İnsanlar, somut delil gösterilmeden tutuklandı
Var olan tüm sorunlar OHAL’le birlikte daha da kötü oldu. Ancak sayı yok elimizde. Avukatlarla görüşerek hapishanelerdeki sorunları tespit ettik. İnsanlar somut delil gösterilmeden tutuklanmış vaziyette. Aylardır orantısız bir şekilde iddianameler hazırlanmadan cezaevinde tutuluyor. Tutukluluğa etkin bir şekilde itiraz etme imkânlarına sahip değil. Yargı tarafsızlığı Türkiye’de çok eski bir sorun. 2013’te başlamadı bu sorun. Daha önce çok büyük bir sorundu ama özellikle son dönemlerde çok sayıda hâkim savcı görevinden edildi, tutuklandı. Türkiye genelinde büyük bir korku iklimi var. Yargıda da durum böyle.

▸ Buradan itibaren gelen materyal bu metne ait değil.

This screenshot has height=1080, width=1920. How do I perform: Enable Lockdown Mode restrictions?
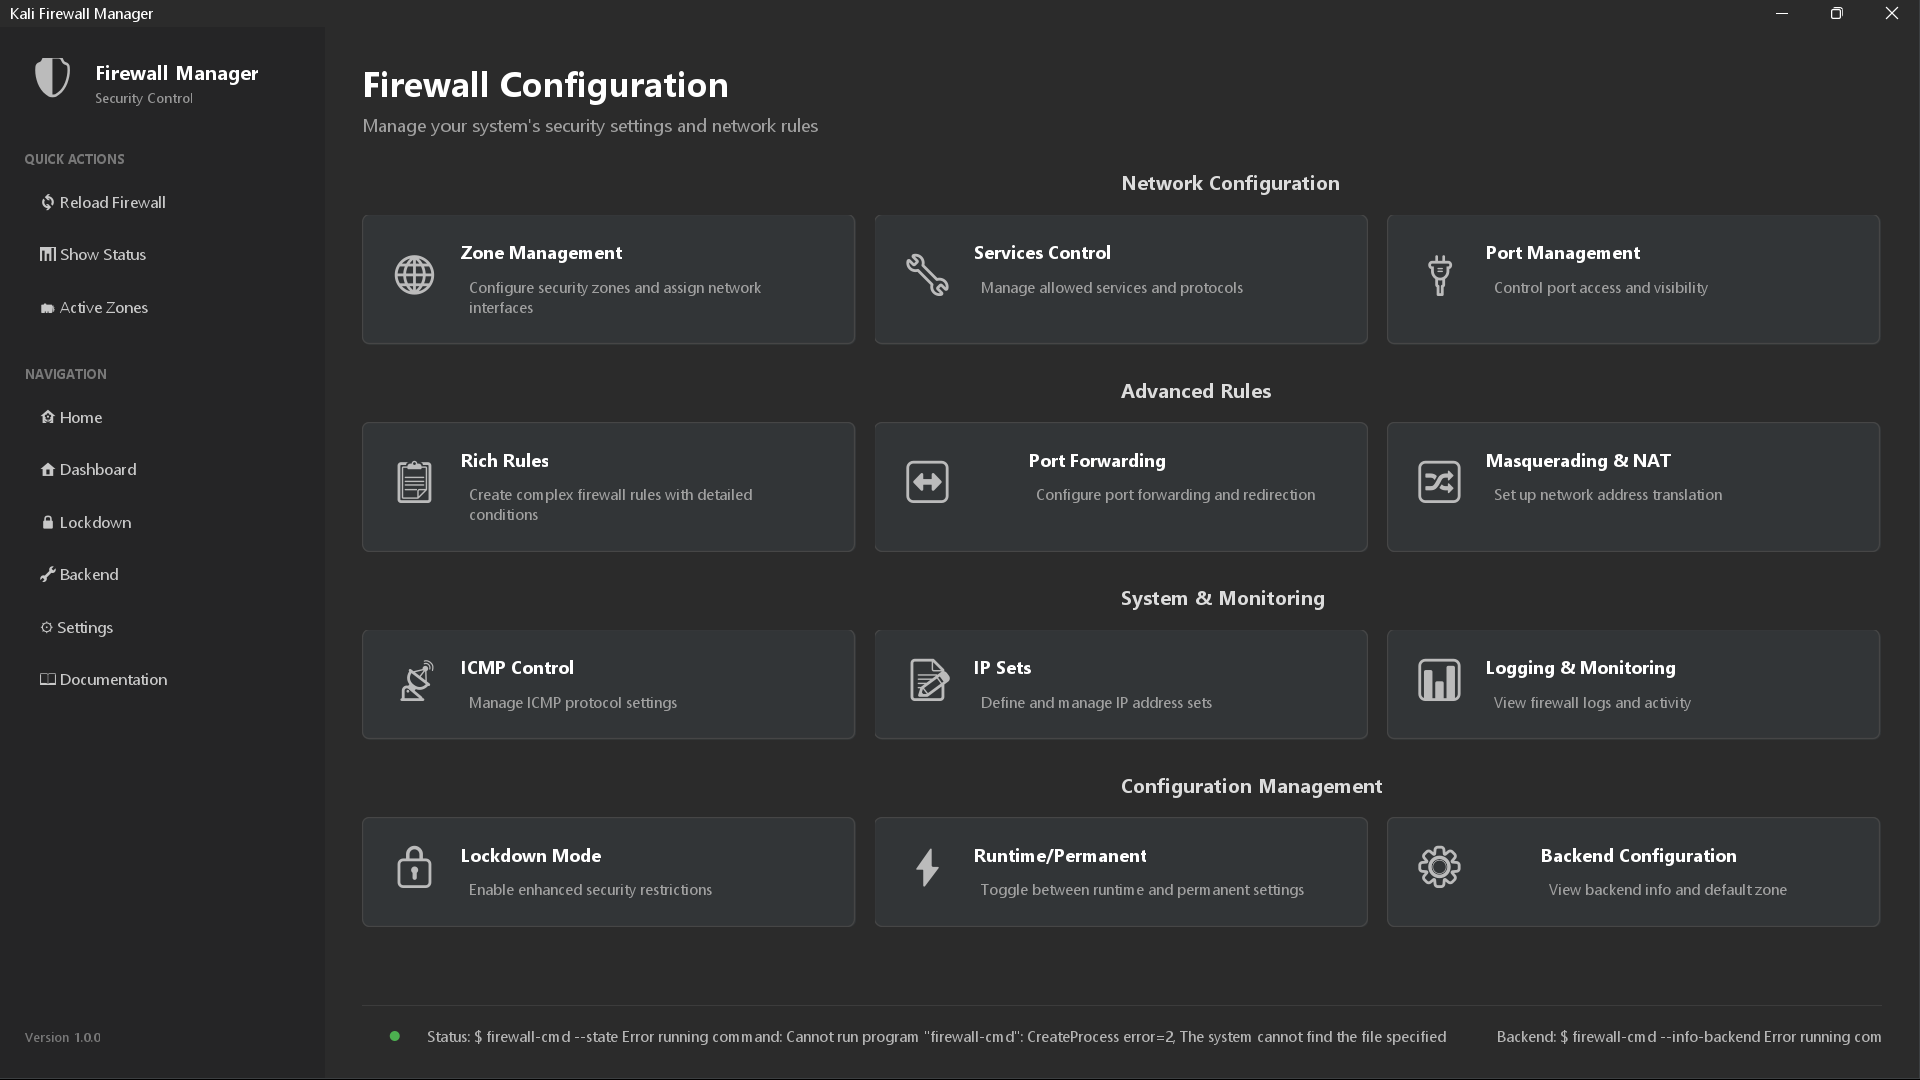[x=608, y=871]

OHAL, AKP’ye yönelik eleştirileri kesmek için kullanıldı
Hep umutluydum Türkiye’nin geleceğine dair. Türkiye başka ülkelere kıyasla aktif ve mücadele veren bir sivil topluma sahipti. Hala da öyle. Kısa vadede bir iyileşme beklemek çok gerçekçi değil. OHAL, AKP’ye yönelik eleştirileri kesmek için kullanıldı. Haftasonu da OHAL’in uzatılacağı yönünde mesajlar verildi. Bu tabiî ki olumsuz birşey. OHAL sürerken insan haklarında gelişme beklemek mümkün değil. Bütün bu olumsuzluklara rağmen, Türkiye’nin aktif, mücadeleci bir sivil topluma sahip olduğunu unutmamak lâzım.